An RNA sequence with all its diverse modifications constitutes the “true” information of the RNA. Until recently, a true RNA sequence—including the identity and location of each nucleotide building block, modified or not—has been a mystery due to the lack of a tool that can accurately decipher all the building blocks. This tool is what we are working on now and will continue to advance with these new grants.
What sorts of diseases might benefit from this technology?
Defects in RNA modifications are responsible for over 100 human diseases, affecting millions of Americans, including those with cancers, diabetes, obesity, and Alzheimer's and Parkinson's diseases.

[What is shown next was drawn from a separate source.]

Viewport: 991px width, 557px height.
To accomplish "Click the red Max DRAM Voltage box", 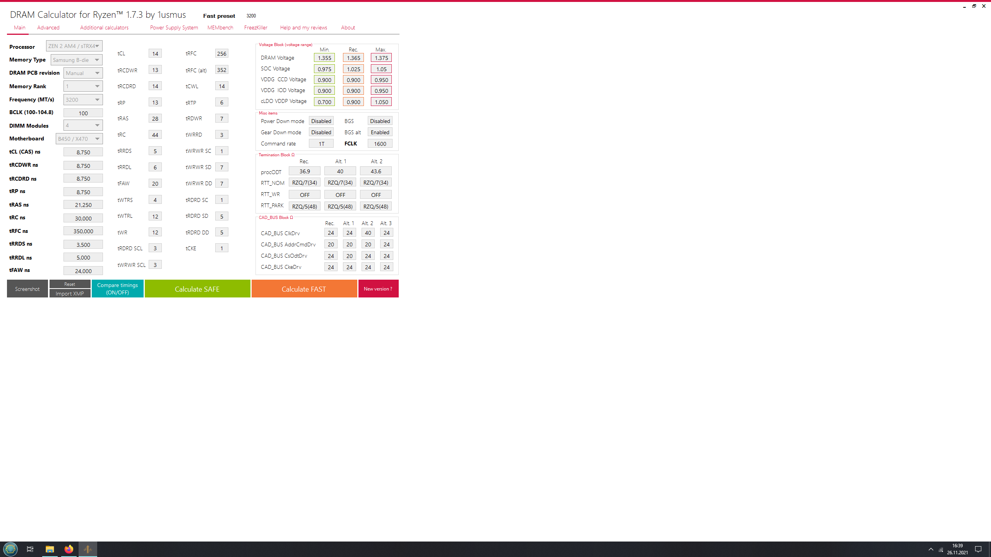I will [381, 58].
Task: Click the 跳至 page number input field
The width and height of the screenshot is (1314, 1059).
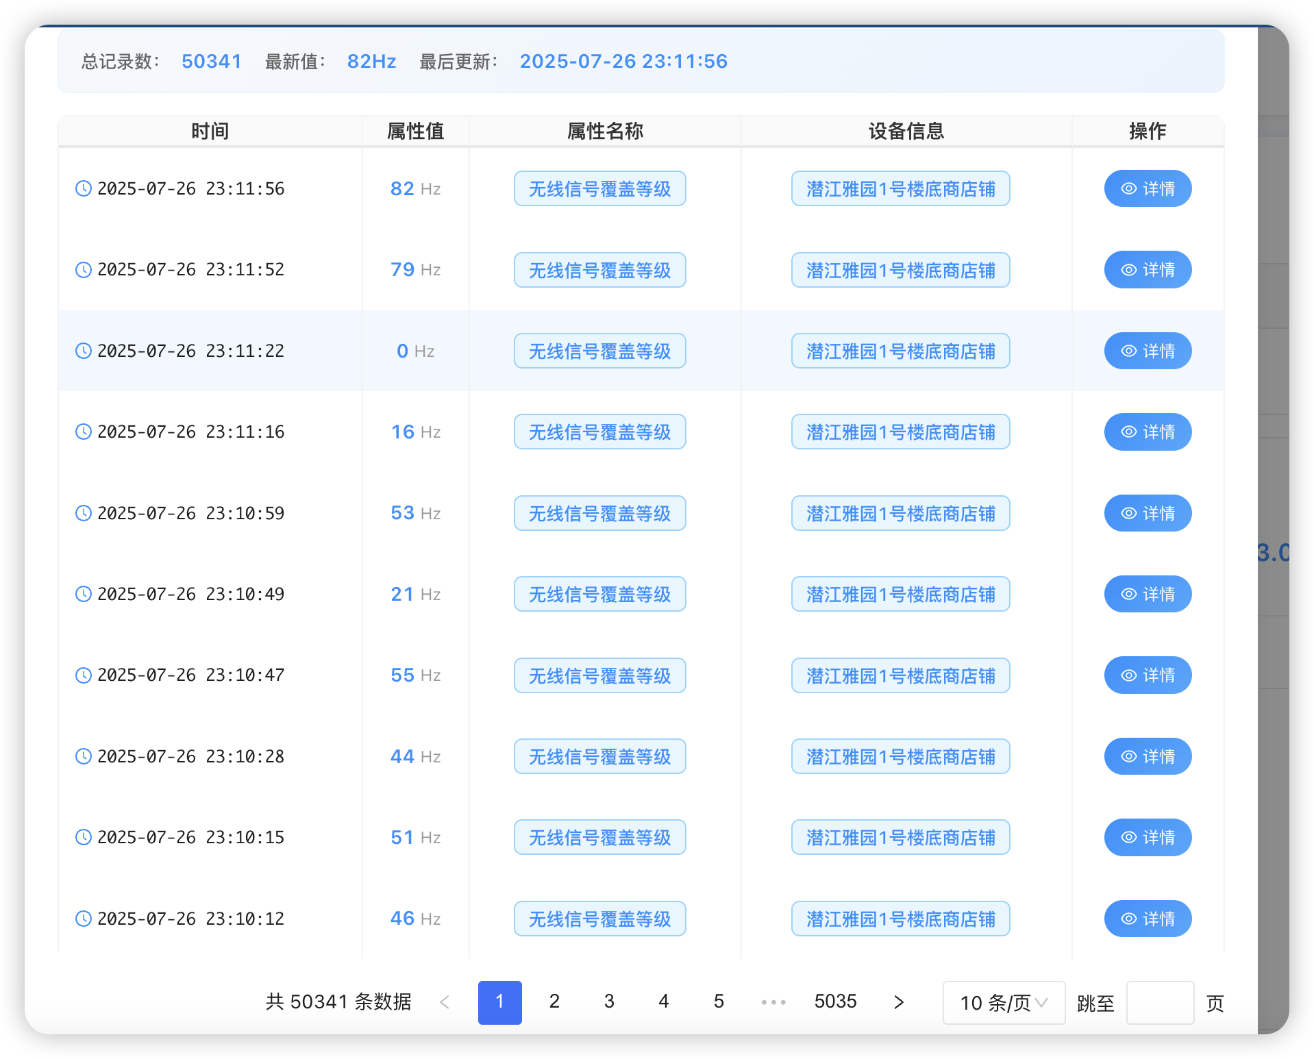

Despite its significance, our understanding of RNA sequence diversity remains limited. Current sequencing technologies offer partial insights but fail to provide the complete RNA sequence information.
Being able to identify the types and locations of modifications within an RNA molecule, as well as their extent and interrelationships, is essential to understanding how RNA regulates cellular functions and how dysregulation leads to disease. Our technology can help with this.
How is your new sequencing approach an improvement over earlier methods?
RNA modifications are implicated in a wide range of diseases; however, the underlying pathogenic mechanisms remain largely unexplored due to current technological limitations. Existing methods can only sequence a select and limited subset of RNA modifications —typically one type per method, with less than 12 types collectively sequenced to date. To put this number in context, we know that there are over 170 types of RNA modifications. This underscores the urgent need for technologies capable of globally profiling all types of RNA modifications without bias. This sort of capacity is what we are working to expand.
How will your platform help improve the safety of RNA drugs?
All RNA samples, including RNA based therapeutics, are mixtures and therefore cannot be 100% pure. Impurities take the form of RNAs that have sequence compositions and/or lengths that are different than the desired target sequence.
Conventional sequencing technologies can verify a desired target RNA sequence; however, they tend to overlook impurities that could potentially impact, in the context of a therapeutic reagent, drug effectiveness.
Our platform can detect non-target RNA sequences and also provide relative abundance information to quantify impurities in an RNA sample. Understanding impurities can help optimize RNA synthesis to increase the percentage of target RNA—ideally over 99.5%, as is the required purity level for a small chemical drug. This information is critical for developing and improving RNA based therapeutics and vaccines.